To solve the problem of finding the energy required to remove the electron from the first excited state of the lithium ion \( \text{Li}^{++} \), we can follow these steps: ### Step 1: Identify the Atomic Number and State The atomic number \( Z \) for lithium is 3. The first excited state corresponds to the principal quantum number \( n = 2 \) (where \( n = 1 \) is the ground state). ### Step 2: Use the Formula for Binding Energy The binding energy of an electron in a hydrogen-like atom is given by the formula: \[ E_n = -\frac{13.6 \, \text{eV} \cdot Z^2}{n^2} \] where \( E_n \) is the energy of the electron at the principal quantum number \( n \). ### Step 3: Substitute Values into the Formula For lithium \( \text{Li}^{++} \): - \( Z = 3 \) - \( n = 2 \) Substituting these values into the formula: \[ E_2 = -\frac{13.6 \, \text{eV} \cdot (3)^2}{(2)^2} \] \[ E_2 = -\frac{13.6 \, \text{eV} \cdot 9}{4} \] \[ E_2 = -\frac{122.4 \, \text{eV}}{4} \] \[ E_2 = -30.6 \, \text{eV} \] ### Step 4: Calculate the Energy Required to Remove the Electron To remove the electron from the first excited state, we need to provide enough energy to bring it to zero energy (the energy at infinity).
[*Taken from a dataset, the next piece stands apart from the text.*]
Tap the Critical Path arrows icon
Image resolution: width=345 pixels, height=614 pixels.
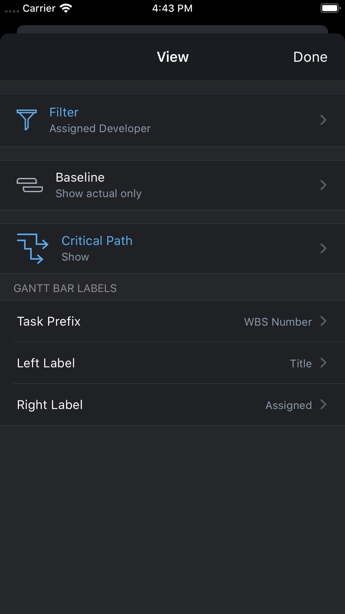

Thus, the energy required \( E_{\text{required}} \) is: \[ E_{\text{required}} = 0 - E_2 \] \[ E_{\text{required}} = 0 - (-30.6 \, \text{eV}) \] \[ E_{\text{required}} = 30.6 \, \text{eV} \] ### Conclusion The energy required to remove the electron from the first excited state of \( \text{Li}^{++} \) is \( 30.6 \, \text{eV} \). ---